■ **Aim of the exercise**
Find the string "status" in the entries and copy each line that has it.
[Data records Boundary: Start]
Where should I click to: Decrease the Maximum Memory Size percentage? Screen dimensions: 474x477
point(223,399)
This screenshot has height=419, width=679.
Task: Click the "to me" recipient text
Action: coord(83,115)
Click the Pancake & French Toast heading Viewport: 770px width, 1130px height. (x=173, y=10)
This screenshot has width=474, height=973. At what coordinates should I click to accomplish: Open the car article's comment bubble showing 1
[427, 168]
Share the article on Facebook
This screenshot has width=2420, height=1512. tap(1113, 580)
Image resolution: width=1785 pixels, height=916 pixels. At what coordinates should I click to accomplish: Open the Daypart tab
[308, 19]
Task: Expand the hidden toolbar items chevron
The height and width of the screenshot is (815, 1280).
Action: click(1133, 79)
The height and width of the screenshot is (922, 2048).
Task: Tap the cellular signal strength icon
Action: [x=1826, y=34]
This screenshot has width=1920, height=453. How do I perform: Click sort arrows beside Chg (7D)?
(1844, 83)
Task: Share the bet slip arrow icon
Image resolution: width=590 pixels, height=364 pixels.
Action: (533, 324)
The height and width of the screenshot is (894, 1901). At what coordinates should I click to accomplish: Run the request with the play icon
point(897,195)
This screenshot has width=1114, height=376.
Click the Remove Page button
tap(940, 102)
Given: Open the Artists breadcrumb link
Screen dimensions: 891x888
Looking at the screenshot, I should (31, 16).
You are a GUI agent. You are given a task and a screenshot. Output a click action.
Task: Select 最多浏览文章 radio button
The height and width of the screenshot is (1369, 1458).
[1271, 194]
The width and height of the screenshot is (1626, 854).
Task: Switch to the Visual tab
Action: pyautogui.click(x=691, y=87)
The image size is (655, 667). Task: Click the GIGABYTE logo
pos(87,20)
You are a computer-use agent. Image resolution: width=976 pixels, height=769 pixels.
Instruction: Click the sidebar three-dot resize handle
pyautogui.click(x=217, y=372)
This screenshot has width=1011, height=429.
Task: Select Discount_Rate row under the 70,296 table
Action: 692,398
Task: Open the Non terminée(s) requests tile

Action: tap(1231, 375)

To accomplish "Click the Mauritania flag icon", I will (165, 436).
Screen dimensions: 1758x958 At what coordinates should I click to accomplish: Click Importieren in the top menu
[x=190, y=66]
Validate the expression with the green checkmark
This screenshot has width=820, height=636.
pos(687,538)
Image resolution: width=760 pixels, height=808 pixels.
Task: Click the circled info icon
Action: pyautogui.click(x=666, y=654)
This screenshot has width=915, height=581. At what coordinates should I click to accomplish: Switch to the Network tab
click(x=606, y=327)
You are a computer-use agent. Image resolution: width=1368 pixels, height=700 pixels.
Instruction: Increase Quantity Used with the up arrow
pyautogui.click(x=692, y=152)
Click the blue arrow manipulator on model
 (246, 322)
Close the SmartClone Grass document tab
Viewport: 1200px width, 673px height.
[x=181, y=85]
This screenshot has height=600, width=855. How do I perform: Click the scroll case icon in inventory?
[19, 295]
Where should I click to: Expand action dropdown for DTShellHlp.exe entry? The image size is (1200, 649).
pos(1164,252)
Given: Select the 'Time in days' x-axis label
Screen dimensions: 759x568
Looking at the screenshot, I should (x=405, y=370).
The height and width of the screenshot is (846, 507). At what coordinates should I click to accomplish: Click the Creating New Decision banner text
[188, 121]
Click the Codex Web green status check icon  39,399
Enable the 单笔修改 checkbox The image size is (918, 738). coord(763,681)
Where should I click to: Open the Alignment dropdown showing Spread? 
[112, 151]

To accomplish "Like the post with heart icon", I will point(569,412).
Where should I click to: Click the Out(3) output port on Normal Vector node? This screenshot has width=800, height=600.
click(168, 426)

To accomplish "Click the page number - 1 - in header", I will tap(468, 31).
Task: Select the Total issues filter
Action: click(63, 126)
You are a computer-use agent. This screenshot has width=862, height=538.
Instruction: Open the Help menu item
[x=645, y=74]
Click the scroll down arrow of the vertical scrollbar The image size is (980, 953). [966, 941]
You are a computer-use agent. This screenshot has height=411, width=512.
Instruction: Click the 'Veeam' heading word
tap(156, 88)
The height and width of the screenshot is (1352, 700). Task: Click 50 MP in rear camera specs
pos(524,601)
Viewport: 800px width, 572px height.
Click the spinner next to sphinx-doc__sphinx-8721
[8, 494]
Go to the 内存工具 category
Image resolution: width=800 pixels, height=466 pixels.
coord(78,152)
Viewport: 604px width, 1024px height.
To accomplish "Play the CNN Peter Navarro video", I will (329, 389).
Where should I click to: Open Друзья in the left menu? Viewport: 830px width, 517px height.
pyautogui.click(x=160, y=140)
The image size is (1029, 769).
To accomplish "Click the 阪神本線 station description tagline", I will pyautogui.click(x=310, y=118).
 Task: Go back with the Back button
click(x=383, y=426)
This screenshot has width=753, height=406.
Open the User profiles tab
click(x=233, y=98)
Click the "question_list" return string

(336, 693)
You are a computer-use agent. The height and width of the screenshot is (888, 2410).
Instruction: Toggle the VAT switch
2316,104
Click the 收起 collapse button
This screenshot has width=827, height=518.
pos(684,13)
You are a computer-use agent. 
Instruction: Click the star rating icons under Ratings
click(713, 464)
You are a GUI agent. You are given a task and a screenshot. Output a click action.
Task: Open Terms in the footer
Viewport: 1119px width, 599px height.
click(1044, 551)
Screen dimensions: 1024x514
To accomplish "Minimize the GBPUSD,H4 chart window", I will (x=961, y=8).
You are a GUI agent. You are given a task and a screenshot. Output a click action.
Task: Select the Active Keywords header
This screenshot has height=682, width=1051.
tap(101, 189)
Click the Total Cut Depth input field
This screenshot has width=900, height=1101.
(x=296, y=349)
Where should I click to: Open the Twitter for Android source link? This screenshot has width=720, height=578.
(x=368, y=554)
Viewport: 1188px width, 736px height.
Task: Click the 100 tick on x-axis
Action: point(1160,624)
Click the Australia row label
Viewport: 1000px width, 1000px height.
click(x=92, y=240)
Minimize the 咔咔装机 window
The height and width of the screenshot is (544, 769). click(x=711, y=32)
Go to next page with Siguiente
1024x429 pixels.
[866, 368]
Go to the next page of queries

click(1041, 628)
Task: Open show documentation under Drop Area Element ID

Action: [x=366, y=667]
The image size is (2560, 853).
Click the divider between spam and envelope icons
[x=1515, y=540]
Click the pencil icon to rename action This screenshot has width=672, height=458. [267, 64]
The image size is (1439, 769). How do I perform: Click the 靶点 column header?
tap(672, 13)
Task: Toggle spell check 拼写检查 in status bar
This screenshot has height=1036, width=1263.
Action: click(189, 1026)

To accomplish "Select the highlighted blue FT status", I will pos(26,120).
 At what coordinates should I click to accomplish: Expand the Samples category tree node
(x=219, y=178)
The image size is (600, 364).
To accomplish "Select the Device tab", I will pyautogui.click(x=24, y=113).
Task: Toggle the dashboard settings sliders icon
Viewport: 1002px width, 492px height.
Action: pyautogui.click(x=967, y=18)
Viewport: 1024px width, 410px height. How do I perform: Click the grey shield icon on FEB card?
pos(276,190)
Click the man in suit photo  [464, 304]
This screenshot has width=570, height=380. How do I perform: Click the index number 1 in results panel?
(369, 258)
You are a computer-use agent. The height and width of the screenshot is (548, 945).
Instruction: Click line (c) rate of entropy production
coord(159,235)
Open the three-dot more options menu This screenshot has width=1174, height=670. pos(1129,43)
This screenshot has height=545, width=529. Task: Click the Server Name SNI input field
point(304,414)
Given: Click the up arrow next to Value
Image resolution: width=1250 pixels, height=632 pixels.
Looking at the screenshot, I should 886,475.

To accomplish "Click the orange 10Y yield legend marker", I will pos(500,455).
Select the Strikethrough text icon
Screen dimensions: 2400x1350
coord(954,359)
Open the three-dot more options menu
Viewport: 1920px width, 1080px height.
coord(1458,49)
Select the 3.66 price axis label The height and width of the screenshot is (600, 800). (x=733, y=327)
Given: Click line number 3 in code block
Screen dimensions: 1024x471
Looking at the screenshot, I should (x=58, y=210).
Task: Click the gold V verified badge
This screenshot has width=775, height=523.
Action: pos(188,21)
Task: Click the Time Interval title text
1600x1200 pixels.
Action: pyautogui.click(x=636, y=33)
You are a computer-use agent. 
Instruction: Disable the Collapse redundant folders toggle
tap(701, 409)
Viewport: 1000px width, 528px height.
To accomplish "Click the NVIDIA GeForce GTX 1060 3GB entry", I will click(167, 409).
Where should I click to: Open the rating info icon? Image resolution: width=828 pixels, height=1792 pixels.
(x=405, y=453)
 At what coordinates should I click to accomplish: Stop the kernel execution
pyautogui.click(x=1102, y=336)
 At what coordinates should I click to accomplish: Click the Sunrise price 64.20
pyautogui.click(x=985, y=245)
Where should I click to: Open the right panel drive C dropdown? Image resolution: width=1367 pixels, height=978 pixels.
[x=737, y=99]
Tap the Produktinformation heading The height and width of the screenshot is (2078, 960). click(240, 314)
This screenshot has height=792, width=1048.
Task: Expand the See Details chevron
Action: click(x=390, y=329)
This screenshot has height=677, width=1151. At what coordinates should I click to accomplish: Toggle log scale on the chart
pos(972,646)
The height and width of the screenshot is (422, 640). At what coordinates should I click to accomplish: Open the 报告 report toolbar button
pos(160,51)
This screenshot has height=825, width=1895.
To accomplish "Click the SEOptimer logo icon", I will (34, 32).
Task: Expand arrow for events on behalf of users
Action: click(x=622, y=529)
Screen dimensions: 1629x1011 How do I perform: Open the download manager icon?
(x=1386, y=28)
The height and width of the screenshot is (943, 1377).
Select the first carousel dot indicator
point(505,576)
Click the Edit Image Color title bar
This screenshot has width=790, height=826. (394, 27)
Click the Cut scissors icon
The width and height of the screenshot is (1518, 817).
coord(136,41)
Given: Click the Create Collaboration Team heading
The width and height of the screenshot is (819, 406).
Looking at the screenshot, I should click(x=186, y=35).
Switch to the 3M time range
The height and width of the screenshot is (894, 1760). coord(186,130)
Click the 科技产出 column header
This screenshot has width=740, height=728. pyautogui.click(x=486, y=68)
[Data records Boundary: End]
■ **Task response**
Click the Codex Web green status check icon  39,399
Task: Toggle spell check 拼写检查 in status bar
To accomplish "Select the highlighted blue FT status", I will pos(26,120).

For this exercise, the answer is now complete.